All I wanted was watch with an alarm. That's all. I take oodles of pills for my heart and at four different times each day. It is hard not to take some meds late or even totally forget to take some.
I found a simple watch and it was on sale. A plus. The fellow at the store assured me this watch had an alarm. He was sure of it. I took it home, opened the box and discovered I needed a smart phone to set-up my smart watch. There was a QR code, there was Bluetooth, everything that I would need but for one small thing -- a smart phone. I don't have one and don't want one. I have a flip phone.
Undaunted, I thought maybe I could use my computer. Nope. A little daunted, I thought maybe I could download an emulator, a bit of software to allow my computer to emulate a smart phone. Nope. My computer was not smart enough to talk to my watch.
Totally daunted, I sat beaten. Then Ashley, my daughter, stopped by. She has a smart phone. The cavalry had arrived. In moments my watch was up and running. And, did it have an alarm? It sure did. Eight to be exact. Ashley programmed the watch to ring four times daily to remind me to take my meds. Yes!
Then Ashley showed me how my smart watch could take my blood pressure, heart rate, blood oxygen level, count my steps, record my sleep patterns and more. It is too bad none of its tricks were medically acceptable. My smart watch was not as smart as it claimed.

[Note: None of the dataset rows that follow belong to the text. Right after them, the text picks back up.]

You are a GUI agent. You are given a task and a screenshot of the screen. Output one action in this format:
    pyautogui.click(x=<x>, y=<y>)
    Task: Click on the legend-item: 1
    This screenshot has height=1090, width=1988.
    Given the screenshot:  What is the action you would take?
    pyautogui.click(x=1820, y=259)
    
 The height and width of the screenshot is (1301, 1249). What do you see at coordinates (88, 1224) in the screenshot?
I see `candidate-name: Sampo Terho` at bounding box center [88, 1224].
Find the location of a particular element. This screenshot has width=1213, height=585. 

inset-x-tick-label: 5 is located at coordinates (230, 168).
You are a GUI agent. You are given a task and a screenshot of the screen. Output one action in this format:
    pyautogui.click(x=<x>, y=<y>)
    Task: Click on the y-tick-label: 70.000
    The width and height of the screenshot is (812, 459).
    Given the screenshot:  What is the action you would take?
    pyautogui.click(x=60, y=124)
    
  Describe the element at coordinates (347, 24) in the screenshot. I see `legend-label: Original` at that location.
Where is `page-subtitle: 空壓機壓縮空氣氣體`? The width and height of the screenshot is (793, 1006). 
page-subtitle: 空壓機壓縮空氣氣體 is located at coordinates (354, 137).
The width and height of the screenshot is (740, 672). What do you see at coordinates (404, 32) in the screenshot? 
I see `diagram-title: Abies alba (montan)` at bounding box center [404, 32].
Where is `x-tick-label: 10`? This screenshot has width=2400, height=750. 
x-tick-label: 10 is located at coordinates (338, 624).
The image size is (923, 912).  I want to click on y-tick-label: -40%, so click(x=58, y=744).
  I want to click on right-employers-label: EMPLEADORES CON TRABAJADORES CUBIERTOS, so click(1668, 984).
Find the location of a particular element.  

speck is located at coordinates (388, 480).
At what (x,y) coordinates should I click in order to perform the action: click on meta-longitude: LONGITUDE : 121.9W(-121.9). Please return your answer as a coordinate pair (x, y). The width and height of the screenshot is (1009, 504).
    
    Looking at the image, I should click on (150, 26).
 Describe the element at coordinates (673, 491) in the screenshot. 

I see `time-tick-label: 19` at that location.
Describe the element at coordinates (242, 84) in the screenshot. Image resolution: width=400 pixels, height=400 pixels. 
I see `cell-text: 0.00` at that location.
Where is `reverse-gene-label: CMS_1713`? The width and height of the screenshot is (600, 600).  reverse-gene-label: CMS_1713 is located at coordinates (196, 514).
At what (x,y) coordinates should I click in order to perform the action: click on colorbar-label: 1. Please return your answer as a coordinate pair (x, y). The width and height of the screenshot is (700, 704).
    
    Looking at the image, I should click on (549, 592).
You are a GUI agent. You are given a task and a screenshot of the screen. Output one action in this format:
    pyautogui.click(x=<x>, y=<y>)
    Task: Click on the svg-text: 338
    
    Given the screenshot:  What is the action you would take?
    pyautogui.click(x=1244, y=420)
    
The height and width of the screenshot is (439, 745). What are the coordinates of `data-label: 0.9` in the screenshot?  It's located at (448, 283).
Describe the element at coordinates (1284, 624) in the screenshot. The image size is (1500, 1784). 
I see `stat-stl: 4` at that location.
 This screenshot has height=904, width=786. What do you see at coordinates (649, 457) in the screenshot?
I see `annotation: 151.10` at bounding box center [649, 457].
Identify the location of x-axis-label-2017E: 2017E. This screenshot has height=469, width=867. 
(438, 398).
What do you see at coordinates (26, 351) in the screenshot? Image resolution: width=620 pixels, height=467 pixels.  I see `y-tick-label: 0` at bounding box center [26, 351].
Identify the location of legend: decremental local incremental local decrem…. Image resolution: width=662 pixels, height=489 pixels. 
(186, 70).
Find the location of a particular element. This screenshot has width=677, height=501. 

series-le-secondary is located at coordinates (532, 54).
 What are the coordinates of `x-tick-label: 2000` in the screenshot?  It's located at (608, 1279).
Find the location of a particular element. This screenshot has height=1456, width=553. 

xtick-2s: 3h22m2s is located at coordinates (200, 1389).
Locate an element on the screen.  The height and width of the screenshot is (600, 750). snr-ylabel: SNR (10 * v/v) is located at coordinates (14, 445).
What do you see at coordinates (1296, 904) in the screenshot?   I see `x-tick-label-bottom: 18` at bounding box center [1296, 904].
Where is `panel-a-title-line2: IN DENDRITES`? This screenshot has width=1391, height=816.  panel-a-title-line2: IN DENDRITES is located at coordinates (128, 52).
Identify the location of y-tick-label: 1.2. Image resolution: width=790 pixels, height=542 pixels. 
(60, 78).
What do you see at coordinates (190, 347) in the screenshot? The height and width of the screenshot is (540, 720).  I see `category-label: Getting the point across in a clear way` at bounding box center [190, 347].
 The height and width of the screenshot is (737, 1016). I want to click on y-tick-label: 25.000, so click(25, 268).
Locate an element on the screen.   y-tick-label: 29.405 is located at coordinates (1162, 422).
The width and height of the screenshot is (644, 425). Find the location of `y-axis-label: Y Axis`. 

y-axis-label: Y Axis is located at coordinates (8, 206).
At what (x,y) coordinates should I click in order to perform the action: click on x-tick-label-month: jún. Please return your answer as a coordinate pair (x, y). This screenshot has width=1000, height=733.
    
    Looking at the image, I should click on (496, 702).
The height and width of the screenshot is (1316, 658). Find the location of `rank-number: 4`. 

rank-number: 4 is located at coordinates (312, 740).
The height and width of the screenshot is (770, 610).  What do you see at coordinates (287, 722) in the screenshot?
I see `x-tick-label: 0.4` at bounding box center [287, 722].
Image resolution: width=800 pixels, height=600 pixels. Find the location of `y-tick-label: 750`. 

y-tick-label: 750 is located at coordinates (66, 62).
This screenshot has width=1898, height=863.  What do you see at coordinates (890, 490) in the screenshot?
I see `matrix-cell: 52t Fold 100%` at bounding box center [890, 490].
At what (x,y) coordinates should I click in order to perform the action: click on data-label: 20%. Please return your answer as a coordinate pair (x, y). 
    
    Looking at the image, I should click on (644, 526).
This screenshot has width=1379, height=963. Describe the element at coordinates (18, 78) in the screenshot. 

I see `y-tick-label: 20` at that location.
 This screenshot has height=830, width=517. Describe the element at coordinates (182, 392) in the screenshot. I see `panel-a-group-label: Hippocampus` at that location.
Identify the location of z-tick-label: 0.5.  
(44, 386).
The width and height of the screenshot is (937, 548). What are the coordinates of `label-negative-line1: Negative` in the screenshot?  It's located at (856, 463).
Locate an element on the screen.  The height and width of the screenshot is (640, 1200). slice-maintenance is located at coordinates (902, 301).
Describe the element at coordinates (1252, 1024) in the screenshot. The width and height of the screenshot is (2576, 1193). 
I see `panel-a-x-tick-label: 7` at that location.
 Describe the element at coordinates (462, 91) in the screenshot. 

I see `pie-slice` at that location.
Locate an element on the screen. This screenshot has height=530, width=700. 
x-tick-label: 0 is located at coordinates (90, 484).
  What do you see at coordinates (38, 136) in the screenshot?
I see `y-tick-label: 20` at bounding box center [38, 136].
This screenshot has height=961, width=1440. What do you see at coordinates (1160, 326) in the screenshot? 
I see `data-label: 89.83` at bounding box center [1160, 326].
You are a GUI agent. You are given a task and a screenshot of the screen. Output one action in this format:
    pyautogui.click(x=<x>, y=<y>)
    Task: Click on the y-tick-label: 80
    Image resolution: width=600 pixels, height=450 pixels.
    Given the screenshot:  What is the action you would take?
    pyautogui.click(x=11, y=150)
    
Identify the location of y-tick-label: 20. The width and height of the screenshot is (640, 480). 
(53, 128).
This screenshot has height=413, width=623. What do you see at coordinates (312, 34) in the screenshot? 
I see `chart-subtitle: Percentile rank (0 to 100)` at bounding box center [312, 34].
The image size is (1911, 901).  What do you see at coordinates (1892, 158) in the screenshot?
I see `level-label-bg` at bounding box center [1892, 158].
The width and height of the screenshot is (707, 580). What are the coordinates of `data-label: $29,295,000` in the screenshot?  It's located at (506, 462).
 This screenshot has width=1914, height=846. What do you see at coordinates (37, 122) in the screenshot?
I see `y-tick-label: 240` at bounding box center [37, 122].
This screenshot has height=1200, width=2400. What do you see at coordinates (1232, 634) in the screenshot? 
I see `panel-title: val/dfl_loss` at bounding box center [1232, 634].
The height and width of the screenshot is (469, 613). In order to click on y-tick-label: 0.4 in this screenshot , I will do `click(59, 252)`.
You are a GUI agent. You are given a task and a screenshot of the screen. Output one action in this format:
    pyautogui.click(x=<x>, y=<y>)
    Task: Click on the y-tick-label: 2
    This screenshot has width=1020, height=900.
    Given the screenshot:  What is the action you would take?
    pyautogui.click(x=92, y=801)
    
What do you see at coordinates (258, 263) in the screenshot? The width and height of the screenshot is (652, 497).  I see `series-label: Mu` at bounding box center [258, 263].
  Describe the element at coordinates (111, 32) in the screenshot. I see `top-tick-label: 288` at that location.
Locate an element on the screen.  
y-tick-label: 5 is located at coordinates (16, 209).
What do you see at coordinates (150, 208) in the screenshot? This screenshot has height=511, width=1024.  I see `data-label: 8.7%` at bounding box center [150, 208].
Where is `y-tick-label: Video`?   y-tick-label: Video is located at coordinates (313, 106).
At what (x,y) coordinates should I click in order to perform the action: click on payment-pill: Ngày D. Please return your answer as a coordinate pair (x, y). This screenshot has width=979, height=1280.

Then Ashley watched a video on her phone. The video audio could be heard throughout the room. Her phone, thanks to Bluetooth, was connected to my watch and my watch, in a sharing mood, was sharing with everyone in the room. We all wondered if my smart watch would do the same with a private conversation and make it a public conversation. Hmmm. Smart phone. Smart watch. Not!
Oh well, it keeps good time. The alarm is the bee's knees. I can ignore everything else -- including the watch. I think it is ugly. No matter what face it shows the world, and it has a few different faces, to me, it is ugly. It screams, "Cheap!" On the plus side, it is small and tucks into the watch pocket on my jeans.
I hate change! (If you have one of these and don't think it is ugly, surely you have an iPhone. You're forgiven. I understand. You're an inhabitant of the digital world.